The British Government, rather predictably, gave the convention short shrift by stating that they were adamantly opposed to any change in policy at all. This was to be expected, governments of both stripes would be mercilessly persecuted by the British press on the announcement of the first post de-criminalisation drugs death. Their rationale is based around the degree of harm that illegal drugs pose to the health of individuals. In one key, and conveniently overlooked area of the drugs debate, however, the government are doing precisely the opposite of what they claim is their position.

Alcohol, a drug that continues to cause more deaths per year than all illicit substances combined, that if it were being measured on an indice of harm would have to be adjudicated a class A drug, continues to be sold in a manner that would make a Columbian drug lord proud.

Far from legislating against the rock bottom prices, the government’s minimum pricing policy on alcohol has been so ineffective (the Guardian on February 16th 2011 reported that only one in 4,000 drinks promotions would be affected) that one can only stretch the argument of ineptitude so far. That six of the UK’s leading health bodies have walked away from the government’s new drinks code, which calls for a voluntary pledge of responsibility, should give us all an idea of how effective the medical establishment thinks this brewer’s charter will be.

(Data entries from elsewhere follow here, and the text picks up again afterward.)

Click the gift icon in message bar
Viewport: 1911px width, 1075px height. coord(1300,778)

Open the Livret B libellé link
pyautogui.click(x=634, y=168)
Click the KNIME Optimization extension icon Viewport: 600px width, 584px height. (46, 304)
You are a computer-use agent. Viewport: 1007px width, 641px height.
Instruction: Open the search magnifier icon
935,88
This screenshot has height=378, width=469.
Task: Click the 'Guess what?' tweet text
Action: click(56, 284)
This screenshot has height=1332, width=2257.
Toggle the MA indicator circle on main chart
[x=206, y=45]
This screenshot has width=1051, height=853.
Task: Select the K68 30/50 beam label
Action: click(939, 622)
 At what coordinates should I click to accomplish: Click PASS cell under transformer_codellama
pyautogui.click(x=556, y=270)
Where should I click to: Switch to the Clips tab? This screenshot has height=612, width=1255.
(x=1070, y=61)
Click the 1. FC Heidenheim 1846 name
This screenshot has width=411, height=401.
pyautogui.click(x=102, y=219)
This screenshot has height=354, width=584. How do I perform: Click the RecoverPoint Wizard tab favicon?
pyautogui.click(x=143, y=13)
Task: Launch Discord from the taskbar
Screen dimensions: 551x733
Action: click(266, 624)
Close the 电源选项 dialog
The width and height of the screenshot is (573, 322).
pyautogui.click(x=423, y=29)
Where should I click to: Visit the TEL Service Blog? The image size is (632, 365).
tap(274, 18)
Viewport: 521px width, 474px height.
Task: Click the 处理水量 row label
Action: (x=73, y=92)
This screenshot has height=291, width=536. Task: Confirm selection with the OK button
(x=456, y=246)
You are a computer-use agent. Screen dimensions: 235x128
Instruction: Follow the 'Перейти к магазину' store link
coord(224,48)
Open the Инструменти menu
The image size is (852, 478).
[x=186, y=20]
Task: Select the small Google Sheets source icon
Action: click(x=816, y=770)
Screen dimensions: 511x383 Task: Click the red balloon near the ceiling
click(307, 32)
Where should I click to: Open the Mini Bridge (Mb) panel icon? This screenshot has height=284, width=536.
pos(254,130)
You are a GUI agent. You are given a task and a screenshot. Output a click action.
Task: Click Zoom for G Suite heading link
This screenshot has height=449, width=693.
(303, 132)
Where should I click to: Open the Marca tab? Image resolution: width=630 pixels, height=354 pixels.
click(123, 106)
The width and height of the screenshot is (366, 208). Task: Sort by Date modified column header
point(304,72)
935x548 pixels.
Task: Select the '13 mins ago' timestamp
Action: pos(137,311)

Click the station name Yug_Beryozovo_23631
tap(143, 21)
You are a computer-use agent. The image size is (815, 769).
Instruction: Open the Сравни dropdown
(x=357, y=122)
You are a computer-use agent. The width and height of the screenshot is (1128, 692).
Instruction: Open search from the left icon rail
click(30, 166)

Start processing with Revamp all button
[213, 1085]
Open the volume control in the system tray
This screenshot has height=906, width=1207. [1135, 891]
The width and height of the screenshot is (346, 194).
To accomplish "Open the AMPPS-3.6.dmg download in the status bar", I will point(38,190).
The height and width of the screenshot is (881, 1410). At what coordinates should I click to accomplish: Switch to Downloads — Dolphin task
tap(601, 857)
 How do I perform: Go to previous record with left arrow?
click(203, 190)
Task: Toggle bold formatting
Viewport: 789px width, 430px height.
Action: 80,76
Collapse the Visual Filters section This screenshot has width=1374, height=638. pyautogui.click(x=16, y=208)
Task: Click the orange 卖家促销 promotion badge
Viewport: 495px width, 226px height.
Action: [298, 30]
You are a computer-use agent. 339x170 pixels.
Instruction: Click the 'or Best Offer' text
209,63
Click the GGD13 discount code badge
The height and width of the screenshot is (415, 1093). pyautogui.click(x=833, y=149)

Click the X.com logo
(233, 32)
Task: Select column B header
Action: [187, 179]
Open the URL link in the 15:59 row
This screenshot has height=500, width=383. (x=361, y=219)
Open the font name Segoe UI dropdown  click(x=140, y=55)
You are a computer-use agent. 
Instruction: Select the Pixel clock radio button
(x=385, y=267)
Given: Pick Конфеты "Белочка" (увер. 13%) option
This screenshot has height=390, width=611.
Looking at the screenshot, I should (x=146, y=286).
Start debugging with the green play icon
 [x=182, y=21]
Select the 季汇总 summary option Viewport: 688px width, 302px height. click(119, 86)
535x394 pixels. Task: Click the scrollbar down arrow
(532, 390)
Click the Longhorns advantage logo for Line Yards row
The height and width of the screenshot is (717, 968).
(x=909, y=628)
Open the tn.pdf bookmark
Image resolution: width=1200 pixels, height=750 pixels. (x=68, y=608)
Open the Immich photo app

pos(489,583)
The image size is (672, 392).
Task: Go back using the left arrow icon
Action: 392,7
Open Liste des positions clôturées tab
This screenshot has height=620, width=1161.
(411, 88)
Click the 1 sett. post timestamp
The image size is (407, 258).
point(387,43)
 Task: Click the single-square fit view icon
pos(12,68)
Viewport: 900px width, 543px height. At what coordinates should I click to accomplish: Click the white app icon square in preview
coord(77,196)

Taking the pledge was the term used in 1930’s America by drinkers who wanted to stop but were relying on willpower alone, invariably most of them failed. This pledge of good behaviour on the part of multinational drinks manufacturers is eerily similar. As with most problem drinkers back then, the distillers and brewers are completely insincere about their desire to change, and the government knows it. The voluntary code is designed to be as ineffective as the Press Complaints Commission’s voluntary code of conduct that the government is equally anxious to avoid making mandatory.

Professor Sir Ian Gilmore, special adviser on alcohol to the Royal College of Physicians has recently said: “"it is not acceptable for the drinks industry to drive the pace and direction that such public health policy takes."

If we are to make any progress in what has become the pre-eminent public health crisis of our times, we must have a government that has the courage and integrity to put socially irresponsible enterprises in their place, but this is just the beginning. Minimum alcohol pricing, while important, should be part of a wider strategy.
It is essential that the deeper causes of addiction in Britain are addressed, the reason why people actively seek alcoholic oblivion and wish to escape from being who they really are is still a mystery to most of us, and yet this phenomenon plays itself out in every public house and public place in every town and city in Britain. An epidemic of addiction is still being met with epidemic levels of public bewilderment and governmental complicity.